# [Directions]
For this exercise, report every line of the material that includes "Legal".

▼

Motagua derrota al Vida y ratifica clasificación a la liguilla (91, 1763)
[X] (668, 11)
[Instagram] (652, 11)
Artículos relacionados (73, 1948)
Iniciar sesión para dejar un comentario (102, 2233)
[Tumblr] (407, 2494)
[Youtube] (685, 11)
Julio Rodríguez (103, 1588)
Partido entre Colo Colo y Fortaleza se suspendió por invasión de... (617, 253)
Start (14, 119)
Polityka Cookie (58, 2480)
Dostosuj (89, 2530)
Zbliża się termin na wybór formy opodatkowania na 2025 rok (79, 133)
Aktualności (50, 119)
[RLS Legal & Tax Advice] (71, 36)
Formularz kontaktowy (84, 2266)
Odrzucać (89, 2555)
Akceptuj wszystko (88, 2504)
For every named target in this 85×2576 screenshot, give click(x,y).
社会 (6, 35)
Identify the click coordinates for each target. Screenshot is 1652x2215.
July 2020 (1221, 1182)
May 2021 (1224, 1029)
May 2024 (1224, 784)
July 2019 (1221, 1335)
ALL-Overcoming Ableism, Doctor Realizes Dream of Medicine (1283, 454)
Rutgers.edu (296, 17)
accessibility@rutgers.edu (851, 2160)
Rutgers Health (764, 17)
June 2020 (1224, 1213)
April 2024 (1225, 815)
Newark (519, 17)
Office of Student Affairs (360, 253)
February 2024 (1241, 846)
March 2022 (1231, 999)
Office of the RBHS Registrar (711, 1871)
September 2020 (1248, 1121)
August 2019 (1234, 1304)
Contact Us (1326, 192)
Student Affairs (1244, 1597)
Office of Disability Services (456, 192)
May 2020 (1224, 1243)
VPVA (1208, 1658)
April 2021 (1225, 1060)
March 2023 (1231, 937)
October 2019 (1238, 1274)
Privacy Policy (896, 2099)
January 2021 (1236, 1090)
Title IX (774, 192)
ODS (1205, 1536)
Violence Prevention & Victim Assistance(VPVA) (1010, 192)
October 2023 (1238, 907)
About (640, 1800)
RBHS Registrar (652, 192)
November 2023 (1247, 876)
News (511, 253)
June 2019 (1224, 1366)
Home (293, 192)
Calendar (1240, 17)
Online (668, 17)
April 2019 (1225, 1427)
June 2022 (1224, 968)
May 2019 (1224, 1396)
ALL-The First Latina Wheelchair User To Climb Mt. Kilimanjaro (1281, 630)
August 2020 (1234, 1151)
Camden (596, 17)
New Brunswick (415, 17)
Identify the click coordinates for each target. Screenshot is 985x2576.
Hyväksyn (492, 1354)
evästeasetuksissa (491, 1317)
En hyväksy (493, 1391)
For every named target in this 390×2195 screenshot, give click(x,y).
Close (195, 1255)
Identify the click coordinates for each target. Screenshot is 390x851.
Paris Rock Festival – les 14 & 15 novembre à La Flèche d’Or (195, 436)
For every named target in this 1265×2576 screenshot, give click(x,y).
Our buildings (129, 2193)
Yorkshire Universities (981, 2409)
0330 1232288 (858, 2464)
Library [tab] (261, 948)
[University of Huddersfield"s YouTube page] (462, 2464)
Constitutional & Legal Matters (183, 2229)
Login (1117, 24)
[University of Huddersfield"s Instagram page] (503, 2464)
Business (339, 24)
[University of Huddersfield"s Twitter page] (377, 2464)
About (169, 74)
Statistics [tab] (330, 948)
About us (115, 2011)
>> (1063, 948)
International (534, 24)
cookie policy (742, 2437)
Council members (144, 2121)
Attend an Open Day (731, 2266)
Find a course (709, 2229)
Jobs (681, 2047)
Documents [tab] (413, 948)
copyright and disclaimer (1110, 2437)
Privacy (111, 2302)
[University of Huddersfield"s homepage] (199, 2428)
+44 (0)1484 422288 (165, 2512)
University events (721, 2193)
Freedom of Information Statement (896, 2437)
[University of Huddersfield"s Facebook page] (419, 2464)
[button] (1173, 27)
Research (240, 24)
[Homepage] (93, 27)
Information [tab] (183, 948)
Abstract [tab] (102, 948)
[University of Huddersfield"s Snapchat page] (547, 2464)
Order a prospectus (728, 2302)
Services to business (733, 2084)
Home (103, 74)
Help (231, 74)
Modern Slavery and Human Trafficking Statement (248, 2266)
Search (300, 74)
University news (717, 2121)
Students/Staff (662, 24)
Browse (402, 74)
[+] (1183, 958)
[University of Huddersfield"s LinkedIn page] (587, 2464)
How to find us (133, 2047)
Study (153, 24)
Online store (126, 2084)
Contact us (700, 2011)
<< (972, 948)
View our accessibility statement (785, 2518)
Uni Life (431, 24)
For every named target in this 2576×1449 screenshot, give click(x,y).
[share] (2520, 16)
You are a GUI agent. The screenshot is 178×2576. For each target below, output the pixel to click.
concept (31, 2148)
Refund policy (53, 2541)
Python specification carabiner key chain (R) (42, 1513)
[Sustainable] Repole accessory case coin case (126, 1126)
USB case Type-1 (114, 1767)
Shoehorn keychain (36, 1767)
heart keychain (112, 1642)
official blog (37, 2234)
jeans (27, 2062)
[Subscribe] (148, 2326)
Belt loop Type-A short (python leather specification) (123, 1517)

▲

# [Task solution]
[RLS Legal & Tax Advice] (71, 36)
Constitutional & Legal Matters (183, 2229)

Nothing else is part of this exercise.